I have written the following small Java main
method. It takes in a (hardcoded for testing purposes!) PDF document I know contains active elements in the form and need to flatten it.
public static void main(String [] args) {
try {
// for testing
Tika tika = new Tika();
String filePath = "<path-to>/<pdf-document-with-active-elements>.pdf";
String fileName = filePath.substring(0, filePath.length() -4);
File file = new File(filePath);
if (tika.detect(file).equalsIgnoreCase("application/pdf")) {
PDDocument pdDocument = PDDocument.load(file);
PDAcroForm pdAcroForm = pdDocument.getDocumentCatalog().getAcroForm();
if (pdAcroForm != null) {
pdAcroForm.flatten();
pdAcroForm.refreshAppearances();
pdDocument.save(fileName + "-flattened.pdf");
}
pdDocument.close();
}
}
catch (Exception e) {
System.err.println("Exception: " + e.getLocalizedMessage());
}
}
What kind of test would assert the File(<path-to>/<pdf-document-with-active-elements>-flattened.pdf)

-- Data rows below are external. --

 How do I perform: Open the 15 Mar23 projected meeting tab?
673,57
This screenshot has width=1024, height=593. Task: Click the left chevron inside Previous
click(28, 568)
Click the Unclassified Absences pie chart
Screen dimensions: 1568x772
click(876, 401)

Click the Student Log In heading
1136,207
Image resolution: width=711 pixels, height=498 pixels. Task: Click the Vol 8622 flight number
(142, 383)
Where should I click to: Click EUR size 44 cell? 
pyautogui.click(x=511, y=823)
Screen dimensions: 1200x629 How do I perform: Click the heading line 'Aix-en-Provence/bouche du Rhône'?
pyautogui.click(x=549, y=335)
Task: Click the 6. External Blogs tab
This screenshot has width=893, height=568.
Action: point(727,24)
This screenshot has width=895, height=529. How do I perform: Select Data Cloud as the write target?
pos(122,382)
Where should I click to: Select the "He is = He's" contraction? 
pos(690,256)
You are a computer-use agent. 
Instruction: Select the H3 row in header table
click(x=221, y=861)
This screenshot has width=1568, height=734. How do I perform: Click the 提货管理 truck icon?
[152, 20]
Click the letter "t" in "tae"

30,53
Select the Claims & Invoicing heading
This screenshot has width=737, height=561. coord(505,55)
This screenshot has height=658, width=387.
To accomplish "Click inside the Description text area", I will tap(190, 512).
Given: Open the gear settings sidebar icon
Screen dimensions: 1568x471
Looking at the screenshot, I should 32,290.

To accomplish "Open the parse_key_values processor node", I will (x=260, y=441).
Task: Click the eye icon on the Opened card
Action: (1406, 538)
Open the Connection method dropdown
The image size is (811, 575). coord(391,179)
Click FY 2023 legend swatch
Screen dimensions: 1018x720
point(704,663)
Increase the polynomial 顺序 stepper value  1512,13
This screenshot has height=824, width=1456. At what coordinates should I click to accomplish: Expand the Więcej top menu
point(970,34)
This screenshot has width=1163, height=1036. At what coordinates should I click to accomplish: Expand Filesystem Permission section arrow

generated by this code would, in fact, be flat?
What kind of test would assert that the file generated by this code would, in fact, be flat?
Load that document anew and check whether it has any form fields in its PDAcroForm
(if there is a PDAcroForm
at all).
If you want to be thorough, also iterate through the pages and assure that there are no Widget annotations associated to them anymore.
And to really be thorough, additionally determine the field positions and contents before flattening and apply text extraction at those positions to the flattened pdf. This verifies that the form has not merely been dropped but indeed flattened.